Nursing levels are showing signs of improving in Minnesota hospitals, just in time for health care leaders to fret about another problem: the unavoidable cliff of doctors from the baby boomer generation set to retire.
Both trends emerged in the Minnesota Hospital Association's annual workforce survey released last week that continues to show the ripple effects of the COVID-19 pandemic and the burnout it caused for doctors, nurses and other caregivers.
About 11% of nursing jobs have been vacant this year in Minnesota's hospitals and affiliated clinics, a decline from 15% last year but an increase from 3% before the pandemic in 2019, the survey showed.
"The ranks are growing," said Dr. Rahul Koranne, the hospital association's chief executive. "We see the light at the end of the tunnel, but we have a ways to go."
Hospitals have leaned on flexible scheduling as the share of nurses working part-time has increased from 41% in 2019 to almost 49%. Rapid training programs have helped, and the Minnesota Legislature responded in the past two years with loan-forgiveness programs to make it affordable for students to pursue nursing.
The Minnesota Nurses Association agreed that vacancies have declined, but the president of the union, Chris Rubesch, argued it's partly because hospitals have eliminated positions they can't afford or struggle to fill. The 113 hospitals in the workforce survey collectively employ almost 80,000 doctors, nurses and other caregivers, an increase from 2022 but a decrease from the 83,000 they employed last year.
"It's a short-term gain for the hospitals, but in the long term, I think it's going to end up being a major problem, both for patients and for workers," said Rubesch, noting a recent increase in hospital-reported adverse events that understaffing could have partly caused.
The workforce has become younger: The average age of registered nurses has dropped since 2019 from 45.8 to 45, according to Minnesota's nurse-licensing agency. And the hospital association's survey showed nearly half of health care providers, including nurses, have five or fewer years of experience.

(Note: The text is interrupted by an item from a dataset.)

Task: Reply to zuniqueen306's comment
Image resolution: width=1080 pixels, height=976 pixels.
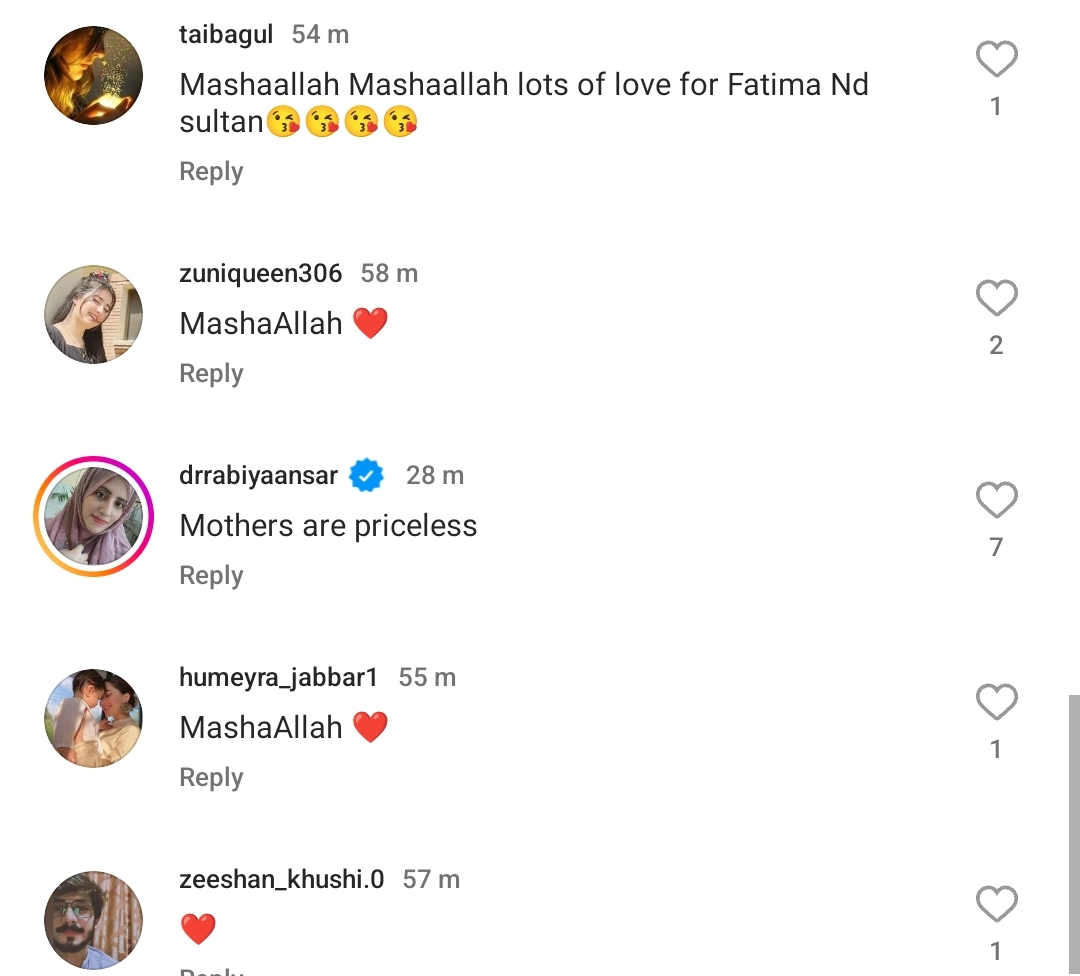Action: 211,374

Mallory Farr, 21, completed training this spring at Western Technical College in La Crosse, Wis., and is finishing orientation this summer at Winona Health to work in labor and delivery. She chose the profession after watching Mayo Clinic nurses care for her grandmother at the end of her life, and Farr said she hoped that work in a smaller hospital would give her more responsibilities and opportunities to connect with patients.
Many nurses during the pandemic sought daytime clinic jobs to escape the pressures of inpatient work, but Farr said the challenges of hospital nursing appealed to her.

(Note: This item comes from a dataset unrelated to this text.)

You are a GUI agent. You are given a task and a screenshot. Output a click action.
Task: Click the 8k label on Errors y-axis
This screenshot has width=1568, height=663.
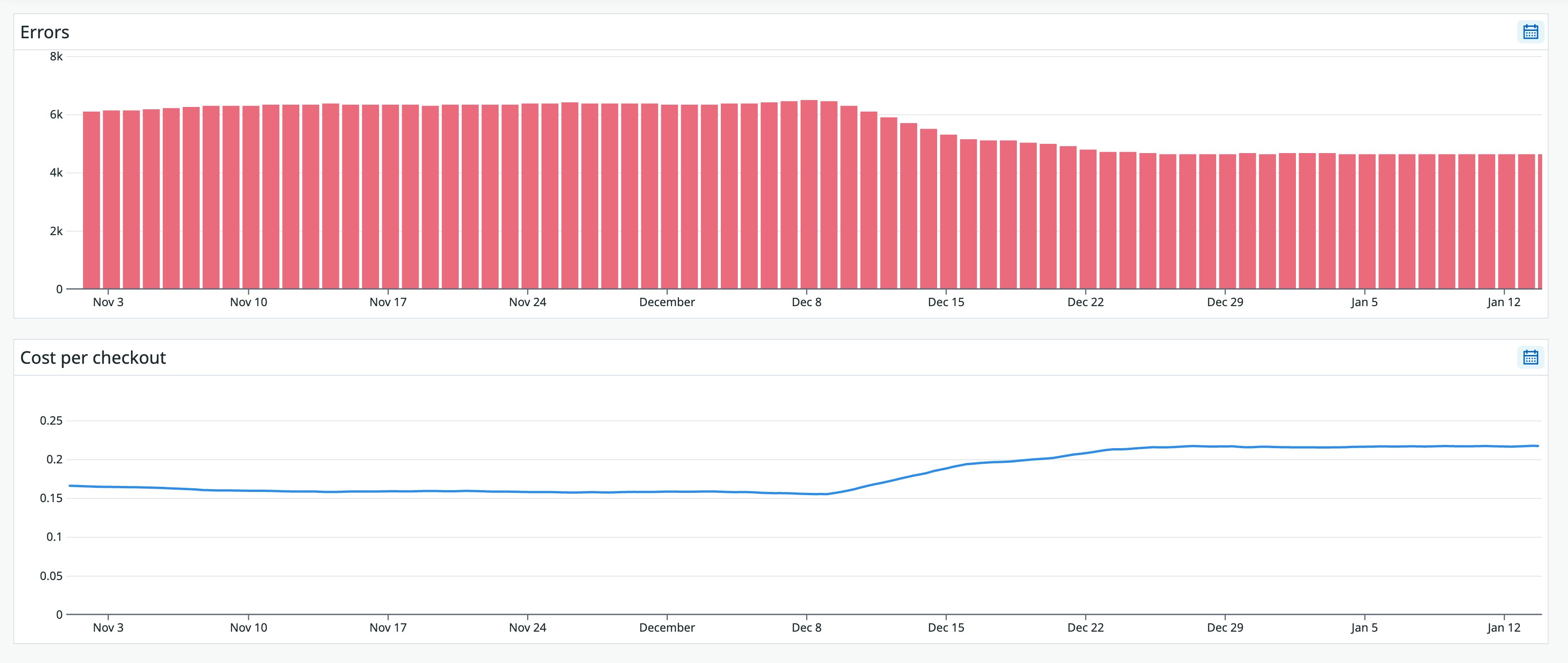[56, 57]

"In a hospital, you have more time with your patients, and you're able to get to know them better on a deeper and more personal level," she said.
One analysis ranked Minnesota second-highest for nursing wages among states when adjusted for cost of living. Rubesch said there are practical barriers to the career, though. The Duluth cardiac nurse isn't working full-time, for example, because child-care options are dwindling and don't sync well with typical 12-hour hospital shifts.
"It's very hard to find a child-care facility that will take a drop-off at 6:30 a.m.," he said.
Aging is taking its toll on the doctor ranks, causing the vacancy rate for physician jobs to increase from nearly 12% last year to almost 15%. A quarter of the physician workforce will be 65 or older in the next decade, but many doctors aren't waiting for traditional retirement. Burnout and other factors caused the number of working physicians in Minnesota to drop by 9% last year, the workforce report stated.
Koranne said the industry needs state and federal investments to confront this trend of doctors leaving practice, which can particularly hurt smaller, rural communities. Mayo's hospital in New Prague, Minn., had to stop scheduling baby deliveries this year after one doctor retired and another went on leave.
Solutions include a $750,000 federal grant so Lakewood Hospital in Staples, Minn., can train the next generation of family medicine doctors in obstetrics. A campus of the University of Minnesota Medical School is opening in St. Cloud and taking its first class of 24 students in fall 2025.
Students from rural Minnesota don't pursue physician careers as much, but the presence of a medical school will give them more opportunities and hopefully inspiration, said Dr. Jill Amsberry, a CentraCare pediatrician and assistant dean for the new medical school campus.
"If you train students in rural Minnesota," she said, "they are much more likely to stay in rural Minnesota."